We don’t read as well as we used to.  A new study from the Organization for Economic Cooperation and Development shows that American adults had a lower reading proficiency than their counterparts from twenty years ago.  It’s a bit of a thing that “young adult” books are becoming increasingly popular with adults, that it is common to see someone with some salt in their beard or grey in their hair lugging around Twilight or The Hunger Games, and it’s always assumed it’s because young adult fiction is becoming so well done. Maybe it’s because more and more people can’t handle more difficult reads.  This isn’t to say young adult novels are bad, but they are not really difficult, either. Anyway. There is my moment of fire in a crowded theater for this post.

Finally, David Bowie has a list of 100 must read books.

Book Links

September 30, 2013

Leave it to Texas. They have decided to open a new library…without any books. It might make budgetary sense, but the idea of a library being essentially a Mac Cafe doesn’t sit well with me. Maybe it is just a cultural inevitability, though. I know there have been sales numbers over the past year that has shown the market for ebooks slowing, and that there is a renewed hope for paper and cardboard to hang on as the present and future principle form for books, but I just don’t see it.  Not with wages stagnating, population growth and growing urbanization making living spaces smaller, and the general desire to comfortably lug whatever the hell we want with us to wherever we want to take it.  Hardcopy books will likely, eventually, go the same way hard copy movies and music appear to be going: towards a niche market.
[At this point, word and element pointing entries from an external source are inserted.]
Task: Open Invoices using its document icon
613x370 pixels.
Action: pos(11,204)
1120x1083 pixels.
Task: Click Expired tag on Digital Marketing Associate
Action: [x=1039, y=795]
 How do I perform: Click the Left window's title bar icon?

Please don’t buy my book on amazon. Author Jamie Clarke wants you to buy his book direct from the publisher, instead. He has  a website up promoting his cause, and I encourage folks to go and check it out. And if you want his book, buy it from the publisher (and get it early!).  As always, I support the majority of antiAmazon sentiment, but I’m not familiar with Clarke’s work. I’ll be checking it out, though.

Finally, TC Boyle has a new collection of stories coming out. 15 years worth of stories covering 900+ pages. I enjoy Boyle’s work, though I haven’t made enough of a dent in his last collection. Still, I look forward to this one.